Can Britain’s national innovation strategy give the UK leadership in the smart city movement?

Yesterday the UK government held its first Smart Cities Forum on what it sees are the economic opportunities for the British economy and its cities.

The Smart Cities Forum is part of the British government’s innovation policy that’s seen £50 million allocated to smart city projects including £24 million for Glasgow’s Future City showcase.

While the British government sees this as being an investment in grabbing the nation a share of what they believe to be a £400 billion global market, it’s also an opportunity to rejuvenate the county’s cities, as this video clip explaining what being a smart city has to offer Birmingham.

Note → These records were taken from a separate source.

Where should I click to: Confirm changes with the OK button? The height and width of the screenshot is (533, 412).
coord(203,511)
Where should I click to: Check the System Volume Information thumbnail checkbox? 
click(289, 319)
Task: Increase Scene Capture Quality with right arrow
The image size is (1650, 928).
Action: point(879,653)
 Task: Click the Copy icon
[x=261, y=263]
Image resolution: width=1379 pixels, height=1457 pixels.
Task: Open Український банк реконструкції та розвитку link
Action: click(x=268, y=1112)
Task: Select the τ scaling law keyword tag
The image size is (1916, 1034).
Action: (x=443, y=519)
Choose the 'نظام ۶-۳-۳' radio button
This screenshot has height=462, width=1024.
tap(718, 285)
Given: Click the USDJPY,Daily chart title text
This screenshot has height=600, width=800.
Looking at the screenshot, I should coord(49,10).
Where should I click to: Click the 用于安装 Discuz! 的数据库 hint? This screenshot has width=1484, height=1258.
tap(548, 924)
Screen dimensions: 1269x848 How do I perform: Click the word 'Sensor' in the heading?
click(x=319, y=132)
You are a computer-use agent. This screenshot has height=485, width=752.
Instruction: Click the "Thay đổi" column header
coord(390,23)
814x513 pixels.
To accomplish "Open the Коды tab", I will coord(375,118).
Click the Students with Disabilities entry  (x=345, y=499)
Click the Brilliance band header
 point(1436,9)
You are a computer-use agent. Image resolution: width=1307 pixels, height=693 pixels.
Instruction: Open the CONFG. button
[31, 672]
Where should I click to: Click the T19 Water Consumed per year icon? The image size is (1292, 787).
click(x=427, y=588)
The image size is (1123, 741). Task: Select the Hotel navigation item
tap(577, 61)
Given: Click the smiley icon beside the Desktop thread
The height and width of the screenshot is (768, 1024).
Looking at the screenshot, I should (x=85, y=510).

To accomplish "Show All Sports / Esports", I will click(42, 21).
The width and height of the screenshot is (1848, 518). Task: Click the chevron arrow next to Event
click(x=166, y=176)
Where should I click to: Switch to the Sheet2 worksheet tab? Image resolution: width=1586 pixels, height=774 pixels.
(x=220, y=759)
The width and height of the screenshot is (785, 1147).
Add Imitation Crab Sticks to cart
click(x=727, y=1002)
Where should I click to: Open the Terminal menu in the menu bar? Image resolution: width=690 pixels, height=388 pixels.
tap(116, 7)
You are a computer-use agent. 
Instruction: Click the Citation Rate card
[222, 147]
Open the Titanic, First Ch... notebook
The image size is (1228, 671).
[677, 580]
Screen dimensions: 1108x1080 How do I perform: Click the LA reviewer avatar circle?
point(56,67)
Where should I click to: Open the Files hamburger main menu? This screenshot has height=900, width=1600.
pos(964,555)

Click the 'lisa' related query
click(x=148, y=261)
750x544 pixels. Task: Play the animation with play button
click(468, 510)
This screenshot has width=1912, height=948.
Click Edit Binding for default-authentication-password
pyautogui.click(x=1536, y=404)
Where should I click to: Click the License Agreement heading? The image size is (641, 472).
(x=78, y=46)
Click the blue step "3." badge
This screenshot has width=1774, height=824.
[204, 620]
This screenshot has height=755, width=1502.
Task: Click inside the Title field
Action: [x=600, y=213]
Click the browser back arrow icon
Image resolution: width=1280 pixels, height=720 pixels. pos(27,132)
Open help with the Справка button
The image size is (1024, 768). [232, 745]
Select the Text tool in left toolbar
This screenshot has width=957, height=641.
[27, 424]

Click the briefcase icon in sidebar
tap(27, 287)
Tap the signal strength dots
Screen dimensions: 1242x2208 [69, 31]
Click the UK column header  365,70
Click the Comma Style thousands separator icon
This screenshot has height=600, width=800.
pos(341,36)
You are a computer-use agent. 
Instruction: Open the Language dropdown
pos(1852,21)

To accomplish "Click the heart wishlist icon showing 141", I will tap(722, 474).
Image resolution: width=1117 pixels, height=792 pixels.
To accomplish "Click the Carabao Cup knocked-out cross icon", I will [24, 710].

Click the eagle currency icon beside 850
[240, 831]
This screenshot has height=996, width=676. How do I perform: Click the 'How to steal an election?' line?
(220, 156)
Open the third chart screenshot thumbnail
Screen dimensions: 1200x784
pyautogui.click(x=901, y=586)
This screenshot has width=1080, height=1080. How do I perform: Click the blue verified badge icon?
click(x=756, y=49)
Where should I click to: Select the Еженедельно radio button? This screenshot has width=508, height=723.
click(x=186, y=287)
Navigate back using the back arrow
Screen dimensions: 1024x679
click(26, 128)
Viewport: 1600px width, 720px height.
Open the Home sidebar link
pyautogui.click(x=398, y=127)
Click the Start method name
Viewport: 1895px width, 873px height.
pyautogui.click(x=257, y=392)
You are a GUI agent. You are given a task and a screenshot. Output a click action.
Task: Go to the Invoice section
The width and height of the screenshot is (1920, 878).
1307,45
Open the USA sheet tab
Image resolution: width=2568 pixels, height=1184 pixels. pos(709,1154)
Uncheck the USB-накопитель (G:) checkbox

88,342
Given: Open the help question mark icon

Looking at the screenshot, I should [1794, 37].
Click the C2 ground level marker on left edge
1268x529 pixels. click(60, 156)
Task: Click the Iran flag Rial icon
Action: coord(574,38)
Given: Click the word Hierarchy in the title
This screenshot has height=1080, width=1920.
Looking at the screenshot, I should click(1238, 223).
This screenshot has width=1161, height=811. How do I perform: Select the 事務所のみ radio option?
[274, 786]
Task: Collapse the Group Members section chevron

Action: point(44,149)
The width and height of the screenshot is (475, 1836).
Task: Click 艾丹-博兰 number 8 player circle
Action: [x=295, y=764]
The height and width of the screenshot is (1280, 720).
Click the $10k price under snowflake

Like Barcelona and San Francisco tech and smart city policies, the UK initiative was born out of the 2008 Global Financial Crisis which forced the British political and business establishment to rethink the nation’s economic position and policies.

A key part of that rethink is how infrastructure spending can be co-ordinated with new technologies and this is something Barcelona is doing with its own smart city project in rolling out fiber networks as part of scheduled maintenance around the town.

The Glasgow pilot project is probably one of the more ambitious smart city projects, as the UK’s Technology Strategy Board says in its media release;

The Glasgow Future Cities Demonstrator aims to address some of the city’s most pressing energy and health needs. For example, developing systems to help tackle fuel poverty and to look at long-standing health issues such as low life expectancy.

Glasgow’s objectives go beyond the usual open data and parking spot strategies and attacking low life expectancy and poverty are strong social challenges.

With buy-in from the national government, the UK is making a strong big to lead the smart city industries. The challenge now is for British businesses to step up and find the commercial opportunities.